22. April 2026
Pflegehinweise für bedruckte Kleidung
Wie verlängert man die Lebensdauer von Textildrucken? – Der komplette Waschleitfaden
In diesem Artikel:
- Die Qualität des Transfers bestimmt die Waschbeständigkeit
- Waschanweisungen für bedruckte Kleidung
- Bedruckte Kleidung trocknen
- Bedruckte Kleidung bügeln
- Häufige Probleme und deren Lösungen
Wenn Sie Kleidung mit Transfers veredeln, möchten Sie selbstverständlich, dass sowohl das Textil als auch der Druck möglichst lange halten. Es wäre ärgerlich, wenn sich die Bedruckung durch falsches Waschen oder Trocknen zu früh abnutzt. In diesem Artikel teilen wir unsere Best Practices für die Pflege bedruckter Textilien, damit Ihre Transfers auch nach vielen Wäschen farbintensiv und haltbar bleiben.

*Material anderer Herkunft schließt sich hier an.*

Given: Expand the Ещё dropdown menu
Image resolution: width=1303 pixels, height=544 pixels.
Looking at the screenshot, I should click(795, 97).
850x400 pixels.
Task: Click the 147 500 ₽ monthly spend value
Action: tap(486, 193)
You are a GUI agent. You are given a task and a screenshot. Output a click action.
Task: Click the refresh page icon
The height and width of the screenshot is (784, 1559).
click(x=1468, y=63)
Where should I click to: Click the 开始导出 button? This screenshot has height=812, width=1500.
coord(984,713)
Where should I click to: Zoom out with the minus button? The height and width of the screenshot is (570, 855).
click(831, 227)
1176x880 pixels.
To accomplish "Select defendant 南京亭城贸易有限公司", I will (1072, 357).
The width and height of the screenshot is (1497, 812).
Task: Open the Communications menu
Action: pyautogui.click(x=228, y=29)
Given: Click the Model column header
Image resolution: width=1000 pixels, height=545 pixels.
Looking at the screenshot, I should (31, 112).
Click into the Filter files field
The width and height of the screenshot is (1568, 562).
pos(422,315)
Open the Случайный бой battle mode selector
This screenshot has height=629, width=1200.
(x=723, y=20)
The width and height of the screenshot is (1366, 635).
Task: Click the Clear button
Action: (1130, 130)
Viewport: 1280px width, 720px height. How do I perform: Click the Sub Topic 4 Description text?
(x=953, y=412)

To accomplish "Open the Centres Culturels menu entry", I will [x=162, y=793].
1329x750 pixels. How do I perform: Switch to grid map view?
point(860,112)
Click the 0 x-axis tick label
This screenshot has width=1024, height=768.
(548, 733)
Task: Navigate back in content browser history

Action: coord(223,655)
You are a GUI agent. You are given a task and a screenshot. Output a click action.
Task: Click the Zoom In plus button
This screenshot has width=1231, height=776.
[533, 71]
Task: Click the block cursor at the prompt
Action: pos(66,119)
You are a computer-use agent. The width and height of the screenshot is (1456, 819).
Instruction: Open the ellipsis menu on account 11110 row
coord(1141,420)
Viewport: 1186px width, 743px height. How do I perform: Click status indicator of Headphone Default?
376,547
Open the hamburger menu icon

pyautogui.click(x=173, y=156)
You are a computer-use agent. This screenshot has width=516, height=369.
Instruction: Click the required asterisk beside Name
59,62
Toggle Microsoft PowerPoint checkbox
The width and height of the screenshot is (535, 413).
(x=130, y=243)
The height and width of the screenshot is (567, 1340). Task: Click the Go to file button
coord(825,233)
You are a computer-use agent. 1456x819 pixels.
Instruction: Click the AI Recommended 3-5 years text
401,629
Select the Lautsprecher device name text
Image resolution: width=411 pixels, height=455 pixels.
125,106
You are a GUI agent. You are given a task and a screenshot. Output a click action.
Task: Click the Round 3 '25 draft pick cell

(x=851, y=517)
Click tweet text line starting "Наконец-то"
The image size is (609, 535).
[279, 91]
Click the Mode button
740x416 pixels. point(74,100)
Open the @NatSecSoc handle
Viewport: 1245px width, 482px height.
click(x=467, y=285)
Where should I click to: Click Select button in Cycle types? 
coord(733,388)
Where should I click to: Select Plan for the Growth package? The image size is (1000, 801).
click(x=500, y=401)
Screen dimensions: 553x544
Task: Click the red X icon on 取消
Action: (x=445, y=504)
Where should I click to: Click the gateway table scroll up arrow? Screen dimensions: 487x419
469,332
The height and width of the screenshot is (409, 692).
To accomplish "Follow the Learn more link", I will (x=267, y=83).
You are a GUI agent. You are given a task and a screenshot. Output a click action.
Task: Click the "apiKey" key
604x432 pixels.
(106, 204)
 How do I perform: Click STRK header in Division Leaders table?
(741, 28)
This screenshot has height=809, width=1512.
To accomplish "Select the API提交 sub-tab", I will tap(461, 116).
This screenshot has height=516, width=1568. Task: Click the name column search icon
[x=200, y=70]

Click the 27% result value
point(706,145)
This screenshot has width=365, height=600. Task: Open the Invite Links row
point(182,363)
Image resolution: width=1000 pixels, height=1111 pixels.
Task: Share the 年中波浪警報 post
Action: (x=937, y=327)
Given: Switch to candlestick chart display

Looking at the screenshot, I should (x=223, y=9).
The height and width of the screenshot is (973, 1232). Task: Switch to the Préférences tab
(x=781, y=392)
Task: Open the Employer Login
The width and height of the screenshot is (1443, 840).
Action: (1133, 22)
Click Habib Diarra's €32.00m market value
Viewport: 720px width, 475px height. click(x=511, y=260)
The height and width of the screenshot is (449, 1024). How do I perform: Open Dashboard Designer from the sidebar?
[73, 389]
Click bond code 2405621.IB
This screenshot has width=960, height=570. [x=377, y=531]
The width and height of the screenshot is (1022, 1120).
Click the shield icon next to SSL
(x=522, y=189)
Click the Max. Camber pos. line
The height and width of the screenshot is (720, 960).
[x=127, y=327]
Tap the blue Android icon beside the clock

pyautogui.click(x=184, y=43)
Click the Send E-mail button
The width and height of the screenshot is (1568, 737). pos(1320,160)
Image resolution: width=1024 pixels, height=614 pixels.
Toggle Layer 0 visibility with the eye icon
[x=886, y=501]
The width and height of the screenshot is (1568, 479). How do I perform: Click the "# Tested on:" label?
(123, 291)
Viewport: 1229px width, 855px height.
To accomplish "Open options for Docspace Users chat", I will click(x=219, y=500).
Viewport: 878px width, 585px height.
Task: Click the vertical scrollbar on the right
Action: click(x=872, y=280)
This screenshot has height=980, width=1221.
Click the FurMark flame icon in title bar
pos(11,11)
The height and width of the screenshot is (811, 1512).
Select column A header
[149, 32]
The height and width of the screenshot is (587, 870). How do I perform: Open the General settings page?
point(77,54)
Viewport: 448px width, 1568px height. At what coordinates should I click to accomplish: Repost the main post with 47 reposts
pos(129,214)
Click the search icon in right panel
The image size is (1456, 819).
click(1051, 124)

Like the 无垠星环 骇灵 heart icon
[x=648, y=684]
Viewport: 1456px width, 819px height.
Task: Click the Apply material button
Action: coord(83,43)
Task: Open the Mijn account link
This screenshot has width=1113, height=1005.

Die Qualität des Transfers bestimmt die Waschbeständigkeit
Alles beginnt mit der Wahl des richtigen Transfers für Ihre Anwendung, denn nicht alle Transfers sind gleich waschbeständig. Unsere wasserbasierten Siebdrucktransfers sind für außergewöhnliche Haftung und Farbbeständigkeit entwickelt – selbst nach Dutzenden von Waschgängen.
Siebdrucktransfers bestehen aus mehreren Schichten hochwertiger Farben und Klebstoffe, was ihnen eine höhere Waschbeständigkeit verleiht als bedruckte Alternativen wie DTF-Transfers.
Auch der Textiltyp spielt eine wichtige Rolle: Es ist entscheidend, den passenden Transfer für das jeweilige Material zu wählen, um Waschprobleme zu vermeiden. Wasserabweisende Stoffe benötigen eine andere Art von Transfer als Baumwolle oder Polyester, und für industriell gewaschene Arbeitskleidung sollten Sie industrielle Transfers verwenden. Mit unserem Produktfilter finden Sie schnell den optimalen Transfer für Ihre Anwendung.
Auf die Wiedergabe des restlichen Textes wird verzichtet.